Nadine Jarmon, the new executive director of the Deerfield Beach Housing Authority, entered the community kitchen at The Palms. She greeted Aziz and the others and when she spotted some dirt on the bottom of a swinging door, she grabbed a sponge, knelt and scrubbed at the spot until it was clean.
That, Aziz said, is the litmus test of a leader.
“I was a supervisor once and I always said, if you don’t do it first, don’t be expecting anybody else to do it,” she explained. “People will follow you when they see you doing it. I seen her doing it -- and I don’t mind following her.”
Less than a month into her job as the most recent head of Deerfield Beach’s embattled housing agency, Jarmon already is winning a following. Keith Emery, the housing authority’s chairman, cited her role as the head of the New Orleans housing authority in the wake of Hurricane Katrina, and in Gary, Indiana, where the economic downturn has taken the stuffing out of the steel industry and the city.
“She’s very well known and established throughout HUD,” he said.
Aziz puts it more simply. “I like her,” she said.

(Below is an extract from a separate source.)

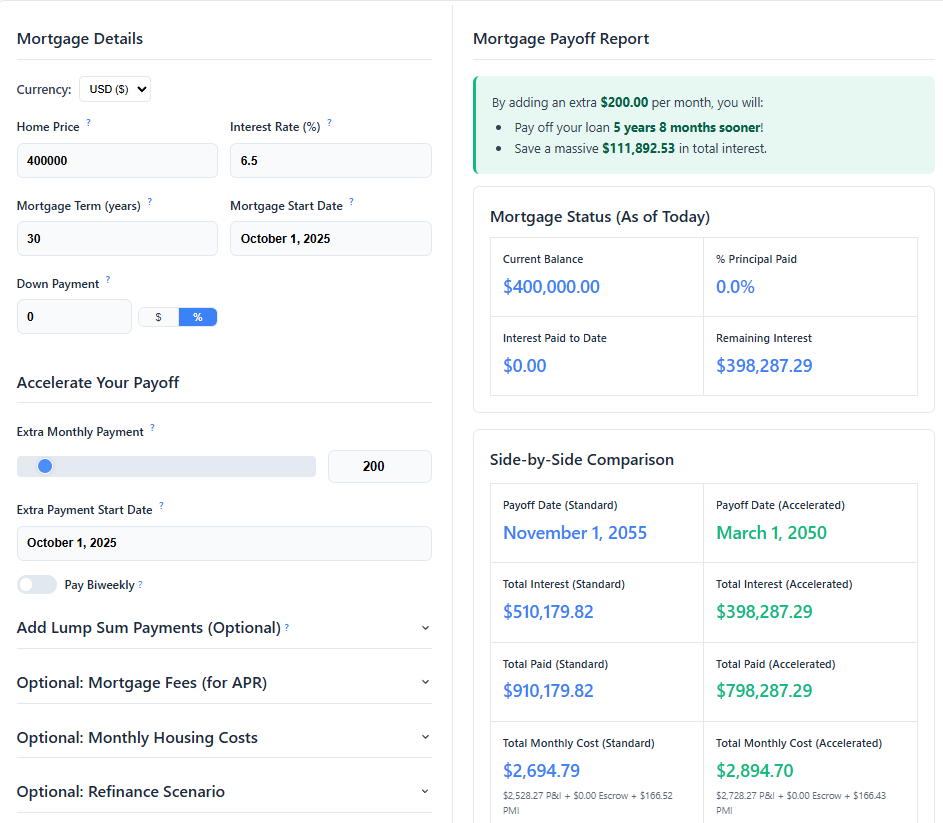Click help icon next to Mortgage Term
The image size is (943, 823).
pos(150,202)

Since she was named to the post in May, Jarmon has devoted herself to getting the authority back in working order. The near-simultaneous resignation of all the top brass tested Jarmon’s mettle in the first 30 days. Pam Davis resigned from the executive director position to take a job in Gainesville. Her second in command, Ranaldo Bennett, followed her to Gainesville, and Ruchelle Hobbs, the interim executive director has been out on indefinite medical leave.
“I said, `You have got to give me smoke and mirrors.You didn’t tell me everybody had left,’” Jarmon recalls telling Emery. Today, she concedes it was hard to know how to begin, but she hasn’t panicked.
“I think I’ve got my arms around it,” she said. “There had been so many deferred decisions that it had literally shut down. When I got here, it was a matter of paying bills, getting signatures changed, getting into the electronic system that HUD has so I could process payments.Now I’m getting to know the staff and getting to view the properties.”
Jarmon sees the glass just as it is. On the half full side, she’s with a housing authority that is strong in it’s fundamentals.
“This is the first time that I’ve come to a housing authority that is a high performer and I welcome the change,” she said of the HUD designation defining the physical condition of the property, its management and it’s financial stability. “Ms. Davis had done a pretty good job over the years making sure all three indicators were high.”
As for the half empty side, the reason Pam Davis left for a position in Gainesville? Jarmon makes only a veiled reference to the controversy – tempered with her own unique perspective.
“I thought, `That is it? You’ve got a blogger?” she said. “I can handle it. It isn’t Katrina."